Background There is increasing evidence from clinical trials on which to base a rational approach to the care of lupus nephritis (LN).
Objectives To develop recommendations for the management of LN.
Methods Questions were compiled using a modified Delphi technique. A systematic PubMed search was performed, and evidence-based and expert-opinion approach was followed to prepare recommendations.

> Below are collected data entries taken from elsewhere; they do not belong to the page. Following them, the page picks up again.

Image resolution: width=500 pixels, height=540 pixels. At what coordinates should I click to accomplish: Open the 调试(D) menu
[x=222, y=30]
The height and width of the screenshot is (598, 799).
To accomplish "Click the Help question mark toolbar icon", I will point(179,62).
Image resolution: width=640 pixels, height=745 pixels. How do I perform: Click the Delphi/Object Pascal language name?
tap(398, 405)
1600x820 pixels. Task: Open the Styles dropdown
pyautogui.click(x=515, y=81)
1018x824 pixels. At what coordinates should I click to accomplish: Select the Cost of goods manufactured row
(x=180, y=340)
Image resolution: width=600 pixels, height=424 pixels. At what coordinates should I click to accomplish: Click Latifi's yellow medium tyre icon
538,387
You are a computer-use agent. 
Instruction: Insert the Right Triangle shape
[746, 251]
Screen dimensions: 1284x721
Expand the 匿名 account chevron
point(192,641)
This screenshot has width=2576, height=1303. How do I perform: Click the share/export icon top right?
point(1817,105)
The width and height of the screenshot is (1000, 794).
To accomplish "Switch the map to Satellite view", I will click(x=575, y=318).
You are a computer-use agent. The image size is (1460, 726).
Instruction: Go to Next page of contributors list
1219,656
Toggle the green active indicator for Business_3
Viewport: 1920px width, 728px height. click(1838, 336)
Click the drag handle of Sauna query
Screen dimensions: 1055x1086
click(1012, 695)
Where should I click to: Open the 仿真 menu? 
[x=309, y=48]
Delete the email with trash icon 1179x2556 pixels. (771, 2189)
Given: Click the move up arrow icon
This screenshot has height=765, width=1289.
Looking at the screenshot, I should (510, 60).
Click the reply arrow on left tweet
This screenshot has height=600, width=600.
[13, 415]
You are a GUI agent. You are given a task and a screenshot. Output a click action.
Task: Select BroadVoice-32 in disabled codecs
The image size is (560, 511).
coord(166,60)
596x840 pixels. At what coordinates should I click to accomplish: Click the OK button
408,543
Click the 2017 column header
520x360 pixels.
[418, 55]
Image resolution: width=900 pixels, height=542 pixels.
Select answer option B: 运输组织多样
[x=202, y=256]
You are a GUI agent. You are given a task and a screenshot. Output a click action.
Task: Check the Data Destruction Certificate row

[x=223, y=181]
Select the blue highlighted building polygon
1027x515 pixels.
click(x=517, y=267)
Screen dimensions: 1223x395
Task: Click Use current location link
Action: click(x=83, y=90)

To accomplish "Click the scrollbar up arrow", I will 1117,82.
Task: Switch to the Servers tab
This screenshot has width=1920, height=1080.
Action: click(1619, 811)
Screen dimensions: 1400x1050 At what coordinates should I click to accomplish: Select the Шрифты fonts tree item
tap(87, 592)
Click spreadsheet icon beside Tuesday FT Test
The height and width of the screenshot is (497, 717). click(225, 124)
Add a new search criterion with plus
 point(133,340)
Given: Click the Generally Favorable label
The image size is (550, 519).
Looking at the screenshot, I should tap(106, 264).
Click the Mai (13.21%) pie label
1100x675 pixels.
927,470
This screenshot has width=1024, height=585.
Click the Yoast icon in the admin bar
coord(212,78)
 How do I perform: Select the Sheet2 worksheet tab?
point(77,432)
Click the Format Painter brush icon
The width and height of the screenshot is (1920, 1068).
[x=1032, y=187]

Results No clinical, serologic or laboratory tests can accurately predict renal biopsy findings in SLE; any sign of renal involvement, especially proteinuria >0.5 g/24-hr, should be an indication for biopsy. Assessment should include glomerular changes, activity and chronicity indices, tubulointerstitial lesions, and vascular lesions. Because of more favourable efficacy/toxicity ratio, for most patients with ISN/RPS2003 Class IIIA or A/C and Class IVA or A/C (±V) LN, mycophenolate mofetil (MMF) or low-dose intravenous cyclophosphamide (CY) in combination with glucocorticoids is recommended. Induction regimens should be combined initially with three daily pulses of IV methylprednisolone, followed by oral prednisolone 0.5 mg/kg/day. In patients with adverse clinical or histological features, CY can also be prescribed monthly at higher doses (0.75-1g/m2) for 6 months or orally for 3 months. For pure class V disease with nephrotic-range proteinuria, MMF in combination with oral prednisolone may be used initially. In patients responding to initial therapy (≥50% reduction in proteinuria and stable/improved GFR) within 6-12 months, maintenance immunosuppression is recommended with MMF or azathioprine for at least 3 years. For MMF or CY failures, we recommend switching to the other or rituximab. Pregnancy should be planned in stable patients with inactive lupus and serum creatinine <2 mg/dL. The intensity of treatment should not be reduced in anticipation of pregnancy. Nephritis is more frequent at presentation in children with SLE and its diagnosis, management, and monitoring is similar to that in adults.
Conclusions Recommendations for LN were developed using an evidence-based approach followed by expert consensus.
Disclosure of Interest None Declared